Numenera

Normalmente não gosto de trailers, seja de filmes ou jogos, mas as vezes, quando as estrelas estão alinhadas, um capta-me. A minha experiência com Torment: Tides of Numenera começou assim:

Não sei o que foi que me captou, se a promessa de um antagonista que começou humano e se tornou um deus, se foi a presença de uma aberração saída de uma historia de Lovecraft ou simplesmente por ser o sucessor do clássico (e um dos meus preferidos) Planescape : Torment

Ou talvez tenha sido a arte e a narração, ou o jogo começar com a personagem principal em queda livre.

Só sei que foi amor a primeira vista.

E agora que a espera acabou e finalmente consegui jogar o jogo venho partilhar os meus pensamentos.

 

Jogabilidade :

Torment: Tides of Numenera optou por ser fiel as suas raízes e apresenta-se com uma visão isométrica, seguindo as pegadas de clássicos como Diablo ou Neverwhinter Nights. A personagem principal pode ser controlada simplesmente usando o rato, tornando todas as acções incrivelmente intuitivas. A exploração do mapa não só é aconselhada como incentivada, com pequenos detalhes escondidos num canto do mapa que podem ser a diferença na opinião de atitude tanto dos NPC’s como do resto da party.
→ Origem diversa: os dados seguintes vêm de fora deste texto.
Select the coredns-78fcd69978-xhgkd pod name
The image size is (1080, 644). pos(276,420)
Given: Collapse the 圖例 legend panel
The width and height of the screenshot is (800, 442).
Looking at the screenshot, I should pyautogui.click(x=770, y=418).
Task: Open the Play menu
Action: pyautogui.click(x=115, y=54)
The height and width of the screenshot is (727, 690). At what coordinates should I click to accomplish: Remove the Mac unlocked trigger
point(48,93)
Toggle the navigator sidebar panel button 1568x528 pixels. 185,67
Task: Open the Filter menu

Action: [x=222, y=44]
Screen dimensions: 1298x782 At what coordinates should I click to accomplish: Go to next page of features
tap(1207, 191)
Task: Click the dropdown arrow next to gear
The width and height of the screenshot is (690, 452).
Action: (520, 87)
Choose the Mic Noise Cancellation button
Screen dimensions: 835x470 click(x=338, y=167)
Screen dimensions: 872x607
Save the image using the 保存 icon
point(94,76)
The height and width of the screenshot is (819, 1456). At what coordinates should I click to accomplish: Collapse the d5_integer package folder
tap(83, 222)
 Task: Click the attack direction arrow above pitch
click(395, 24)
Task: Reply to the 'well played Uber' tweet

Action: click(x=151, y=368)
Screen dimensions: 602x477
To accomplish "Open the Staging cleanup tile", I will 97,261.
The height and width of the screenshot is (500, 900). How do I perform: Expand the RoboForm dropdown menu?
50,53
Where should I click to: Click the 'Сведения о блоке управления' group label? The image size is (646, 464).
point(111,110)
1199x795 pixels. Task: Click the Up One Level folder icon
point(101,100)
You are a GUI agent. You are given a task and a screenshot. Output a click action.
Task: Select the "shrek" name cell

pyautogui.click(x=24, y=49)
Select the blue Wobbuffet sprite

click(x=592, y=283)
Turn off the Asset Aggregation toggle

No entanto o jogo apresenta algumas mecânicas inovadoras, como um sistema de probabilidade para cada acção tomada, podendo sacrificar atributos para melhorar essa percentagem. É uma ideia engraçada, mas achei que podia ter sido mais explorada.

 

Re-jogabilidade :

Durante o meu jogo, por várias vezes voltei a saves antigos para experimentar o resultado de outra decisões ou até para ver o que acontecia quando falhava alguma coisa. O jogo obriga-nos a tomar decisões, algumas com mais importância que outras, mas todas me pareciam levar mais ou menos ao mesmo sitio. Todos os jogadores vão chegar ao mesmo destino, mas cada um vai ter uma viagem diferente até la chegar.

 

O mundo e as pessoas :

De todas as personagens que vi durante o jogo a menos interessante é a personagem principal, mas isso seria de esperar, tal como me foi vendido no trailer, somos uma entidade acabada de nascer e apesar de existirmos num corpo muito superior ao de um mero mortal, não temos a experiência e sabedoria de uma pessoa vivida. No entanto esta falha é completamente ofuscada por tudo a nossa volta. Todas as personagens, membros da party ou não, estão incrivelmente bem concebidas, todas com uma historia, objectivos e defeitos, tudo características essenciais para uma boa personagem. O mundo é-nos vendido como um mundo já velho, que já viu várias civilizações a aparecer e a cair e nunca para de nos lembrar disso mesmo. Tão depressa estamos a ver cenários de um mundo de fantasy, como de ficção cientifica. Este mundo já viu de tudo e enquanto viajamos isso torna-se incrivelmente óbvio sem no entanto ser intrusivo para o jogador.

 

Ultimas palavras :

Se estão a procura do próximo Diablo, este não é o jogo para vocês. No entanto, se estão a procura de um jogo um pouco diferente, com um enorme foco em role-play e exploração e não só hack-and-slash é bem possível que Tides of Numenera seja o jogo para vocês. Apesar de não ser perfeito as coisas que jogo faz bem ultrapassam em muito as coisas que este faz mal e joga-lo é uma experiência que aconselho a todos os fans de RPG.